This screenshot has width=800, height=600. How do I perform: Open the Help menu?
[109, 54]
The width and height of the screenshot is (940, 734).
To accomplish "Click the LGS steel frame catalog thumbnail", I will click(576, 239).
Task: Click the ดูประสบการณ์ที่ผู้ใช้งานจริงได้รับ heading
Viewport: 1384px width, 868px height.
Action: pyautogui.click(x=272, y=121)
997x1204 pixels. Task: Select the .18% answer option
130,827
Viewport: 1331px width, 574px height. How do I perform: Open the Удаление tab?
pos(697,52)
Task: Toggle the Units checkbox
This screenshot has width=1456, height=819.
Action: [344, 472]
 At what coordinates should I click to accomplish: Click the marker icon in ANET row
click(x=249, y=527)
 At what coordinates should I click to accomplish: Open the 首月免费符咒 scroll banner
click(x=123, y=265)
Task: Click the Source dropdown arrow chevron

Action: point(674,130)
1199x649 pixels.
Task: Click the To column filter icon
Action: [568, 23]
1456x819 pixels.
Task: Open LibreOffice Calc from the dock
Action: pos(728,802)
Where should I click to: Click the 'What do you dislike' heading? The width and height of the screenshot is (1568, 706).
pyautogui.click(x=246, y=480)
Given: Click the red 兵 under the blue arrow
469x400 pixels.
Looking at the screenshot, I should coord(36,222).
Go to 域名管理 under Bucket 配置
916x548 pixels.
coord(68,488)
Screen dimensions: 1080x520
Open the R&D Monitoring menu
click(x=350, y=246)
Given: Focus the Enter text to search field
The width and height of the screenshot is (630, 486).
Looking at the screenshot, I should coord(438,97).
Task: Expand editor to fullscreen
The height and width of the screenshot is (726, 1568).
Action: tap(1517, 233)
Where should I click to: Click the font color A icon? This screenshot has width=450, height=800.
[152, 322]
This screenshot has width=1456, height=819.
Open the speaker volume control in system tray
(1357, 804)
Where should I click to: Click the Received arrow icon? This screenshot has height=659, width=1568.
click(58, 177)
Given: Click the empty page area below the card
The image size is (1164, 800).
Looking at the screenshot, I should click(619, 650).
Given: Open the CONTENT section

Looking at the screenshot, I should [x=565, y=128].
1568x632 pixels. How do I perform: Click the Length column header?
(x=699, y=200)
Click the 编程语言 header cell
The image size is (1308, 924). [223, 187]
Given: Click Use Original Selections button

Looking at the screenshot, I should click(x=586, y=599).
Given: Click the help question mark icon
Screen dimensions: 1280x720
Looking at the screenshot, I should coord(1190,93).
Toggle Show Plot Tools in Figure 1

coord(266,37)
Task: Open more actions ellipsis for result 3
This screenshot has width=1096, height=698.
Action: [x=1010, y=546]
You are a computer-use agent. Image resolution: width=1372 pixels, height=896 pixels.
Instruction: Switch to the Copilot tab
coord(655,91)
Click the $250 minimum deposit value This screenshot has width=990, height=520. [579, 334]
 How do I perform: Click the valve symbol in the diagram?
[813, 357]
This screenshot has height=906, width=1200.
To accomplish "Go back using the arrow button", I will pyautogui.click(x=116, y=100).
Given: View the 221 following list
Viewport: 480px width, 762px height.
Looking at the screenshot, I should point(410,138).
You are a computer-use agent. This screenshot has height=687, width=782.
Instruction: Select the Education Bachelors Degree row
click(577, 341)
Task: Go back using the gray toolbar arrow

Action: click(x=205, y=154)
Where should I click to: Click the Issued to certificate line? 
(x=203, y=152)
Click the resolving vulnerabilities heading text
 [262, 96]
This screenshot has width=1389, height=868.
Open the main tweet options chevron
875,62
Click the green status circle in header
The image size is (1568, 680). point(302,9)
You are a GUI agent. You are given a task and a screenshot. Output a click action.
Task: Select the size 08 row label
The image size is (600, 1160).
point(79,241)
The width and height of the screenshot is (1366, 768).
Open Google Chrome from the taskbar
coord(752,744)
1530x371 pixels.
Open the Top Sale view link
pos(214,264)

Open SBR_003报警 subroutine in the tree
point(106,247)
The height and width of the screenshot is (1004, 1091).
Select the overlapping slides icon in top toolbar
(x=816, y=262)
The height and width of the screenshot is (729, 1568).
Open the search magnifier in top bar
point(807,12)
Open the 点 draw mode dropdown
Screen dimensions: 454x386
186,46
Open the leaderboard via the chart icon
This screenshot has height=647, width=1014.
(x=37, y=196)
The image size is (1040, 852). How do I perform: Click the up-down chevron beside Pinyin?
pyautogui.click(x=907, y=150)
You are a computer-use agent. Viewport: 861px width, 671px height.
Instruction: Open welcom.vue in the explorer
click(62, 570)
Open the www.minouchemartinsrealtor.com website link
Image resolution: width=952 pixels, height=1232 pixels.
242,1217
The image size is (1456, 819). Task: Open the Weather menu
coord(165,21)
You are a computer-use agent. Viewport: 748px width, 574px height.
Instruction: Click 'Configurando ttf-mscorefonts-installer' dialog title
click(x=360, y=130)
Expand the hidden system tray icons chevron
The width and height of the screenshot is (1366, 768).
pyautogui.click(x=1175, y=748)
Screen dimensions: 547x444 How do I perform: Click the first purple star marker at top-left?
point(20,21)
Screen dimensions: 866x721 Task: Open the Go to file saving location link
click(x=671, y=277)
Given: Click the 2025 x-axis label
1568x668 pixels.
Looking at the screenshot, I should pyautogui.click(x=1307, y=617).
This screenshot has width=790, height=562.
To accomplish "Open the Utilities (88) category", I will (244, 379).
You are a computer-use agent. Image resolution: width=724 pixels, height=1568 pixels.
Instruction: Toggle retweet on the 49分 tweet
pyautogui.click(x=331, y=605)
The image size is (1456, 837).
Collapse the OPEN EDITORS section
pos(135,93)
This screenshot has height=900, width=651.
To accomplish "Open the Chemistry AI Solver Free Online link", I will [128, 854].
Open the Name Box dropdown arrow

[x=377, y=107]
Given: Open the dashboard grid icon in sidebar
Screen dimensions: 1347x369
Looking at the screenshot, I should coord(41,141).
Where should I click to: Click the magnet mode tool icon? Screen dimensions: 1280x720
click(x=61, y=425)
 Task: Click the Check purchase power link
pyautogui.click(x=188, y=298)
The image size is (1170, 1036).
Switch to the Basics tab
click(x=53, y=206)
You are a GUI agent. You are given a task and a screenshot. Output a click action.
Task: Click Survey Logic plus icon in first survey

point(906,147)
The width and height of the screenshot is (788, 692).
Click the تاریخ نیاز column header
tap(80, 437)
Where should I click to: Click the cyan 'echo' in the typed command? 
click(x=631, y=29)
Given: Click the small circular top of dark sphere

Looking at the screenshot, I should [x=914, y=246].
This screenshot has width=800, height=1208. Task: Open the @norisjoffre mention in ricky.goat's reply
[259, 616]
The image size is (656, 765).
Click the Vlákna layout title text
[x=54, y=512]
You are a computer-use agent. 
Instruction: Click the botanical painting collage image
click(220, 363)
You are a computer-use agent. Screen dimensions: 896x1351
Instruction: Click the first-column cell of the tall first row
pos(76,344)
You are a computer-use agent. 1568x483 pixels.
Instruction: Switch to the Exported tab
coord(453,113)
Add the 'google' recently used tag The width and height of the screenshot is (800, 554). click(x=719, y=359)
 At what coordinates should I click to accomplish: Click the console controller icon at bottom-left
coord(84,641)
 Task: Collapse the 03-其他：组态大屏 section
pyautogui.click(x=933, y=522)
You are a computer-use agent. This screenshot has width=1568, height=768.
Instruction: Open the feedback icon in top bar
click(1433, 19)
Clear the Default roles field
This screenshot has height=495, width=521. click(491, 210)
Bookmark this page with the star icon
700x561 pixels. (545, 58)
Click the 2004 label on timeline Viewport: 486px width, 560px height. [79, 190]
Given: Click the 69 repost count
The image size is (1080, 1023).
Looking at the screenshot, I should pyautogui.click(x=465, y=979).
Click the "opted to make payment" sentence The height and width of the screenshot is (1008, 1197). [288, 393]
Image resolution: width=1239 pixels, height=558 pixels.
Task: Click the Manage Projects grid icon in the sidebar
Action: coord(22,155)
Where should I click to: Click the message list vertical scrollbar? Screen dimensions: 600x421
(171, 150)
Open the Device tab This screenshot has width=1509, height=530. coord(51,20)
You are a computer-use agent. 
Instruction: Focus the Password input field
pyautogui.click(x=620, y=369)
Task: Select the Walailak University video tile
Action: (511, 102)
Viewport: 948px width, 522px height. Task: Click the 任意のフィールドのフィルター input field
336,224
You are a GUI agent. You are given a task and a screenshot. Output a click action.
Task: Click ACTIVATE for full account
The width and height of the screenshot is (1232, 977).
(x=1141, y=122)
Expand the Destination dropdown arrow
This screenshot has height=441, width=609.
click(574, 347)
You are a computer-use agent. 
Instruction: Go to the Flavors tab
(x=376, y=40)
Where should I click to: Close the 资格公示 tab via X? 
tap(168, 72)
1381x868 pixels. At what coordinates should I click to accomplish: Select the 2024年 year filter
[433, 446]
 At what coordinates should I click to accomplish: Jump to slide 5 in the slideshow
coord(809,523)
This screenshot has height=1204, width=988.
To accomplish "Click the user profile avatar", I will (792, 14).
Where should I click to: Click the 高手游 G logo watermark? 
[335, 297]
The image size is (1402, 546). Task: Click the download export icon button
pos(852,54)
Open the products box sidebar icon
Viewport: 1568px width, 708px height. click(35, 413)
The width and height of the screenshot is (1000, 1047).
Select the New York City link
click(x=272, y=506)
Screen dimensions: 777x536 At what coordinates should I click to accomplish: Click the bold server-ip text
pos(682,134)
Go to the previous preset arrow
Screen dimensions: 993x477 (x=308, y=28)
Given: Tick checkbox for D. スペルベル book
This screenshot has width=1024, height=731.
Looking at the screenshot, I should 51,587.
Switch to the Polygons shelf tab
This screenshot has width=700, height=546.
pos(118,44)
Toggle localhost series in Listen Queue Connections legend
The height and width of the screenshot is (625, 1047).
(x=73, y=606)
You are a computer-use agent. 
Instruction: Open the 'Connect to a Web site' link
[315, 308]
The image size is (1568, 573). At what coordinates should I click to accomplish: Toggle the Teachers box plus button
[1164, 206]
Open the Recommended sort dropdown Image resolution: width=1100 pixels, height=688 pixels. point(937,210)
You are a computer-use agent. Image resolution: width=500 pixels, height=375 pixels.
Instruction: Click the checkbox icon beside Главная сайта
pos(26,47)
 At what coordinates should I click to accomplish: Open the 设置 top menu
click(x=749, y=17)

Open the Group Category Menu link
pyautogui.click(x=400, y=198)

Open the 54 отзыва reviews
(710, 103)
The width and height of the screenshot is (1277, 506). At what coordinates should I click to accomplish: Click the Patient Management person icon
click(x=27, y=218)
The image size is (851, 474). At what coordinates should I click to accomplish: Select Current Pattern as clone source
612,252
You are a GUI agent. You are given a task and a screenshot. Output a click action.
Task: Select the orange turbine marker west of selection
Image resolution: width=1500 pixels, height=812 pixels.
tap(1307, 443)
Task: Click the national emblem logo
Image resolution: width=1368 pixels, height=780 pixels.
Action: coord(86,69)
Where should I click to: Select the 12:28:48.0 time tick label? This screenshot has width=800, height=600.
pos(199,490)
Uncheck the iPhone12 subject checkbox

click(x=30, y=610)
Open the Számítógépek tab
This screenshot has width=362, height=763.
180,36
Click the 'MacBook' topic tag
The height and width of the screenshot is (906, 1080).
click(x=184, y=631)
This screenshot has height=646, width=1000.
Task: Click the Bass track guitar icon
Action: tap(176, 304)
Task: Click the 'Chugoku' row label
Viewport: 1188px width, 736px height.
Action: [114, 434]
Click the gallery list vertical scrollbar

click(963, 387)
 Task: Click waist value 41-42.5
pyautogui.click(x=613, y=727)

====

TAREA BREVE:
Transcribe sin cambios las líneas que comienzan con la que contiene "Task: Open more actions ellipsis for result 3" y siguen hasta la que contiene "click(577, 341)", ambas incluidas.

LA RESPUESTA:
Task: Open more actions ellipsis for result 3
This screenshot has width=1096, height=698.
Action: [x=1010, y=546]
You are a computer-use agent. Image resolution: width=1372 pixels, height=896 pixels.
Instruction: Switch to the Copilot tab
coord(655,91)
Click the $250 minimum deposit value This screenshot has width=990, height=520. [579, 334]
 How do I perform: Click the valve symbol in the diagram?
[813, 357]
This screenshot has height=906, width=1200.
To accomplish "Go back using the arrow button", I will pyautogui.click(x=116, y=100).
Given: View the 221 following list
Viewport: 480px width, 762px height.
Looking at the screenshot, I should point(410,138).
You are a computer-use agent. This screenshot has height=687, width=782.
Instruction: Select the Education Bachelors Degree row
click(577, 341)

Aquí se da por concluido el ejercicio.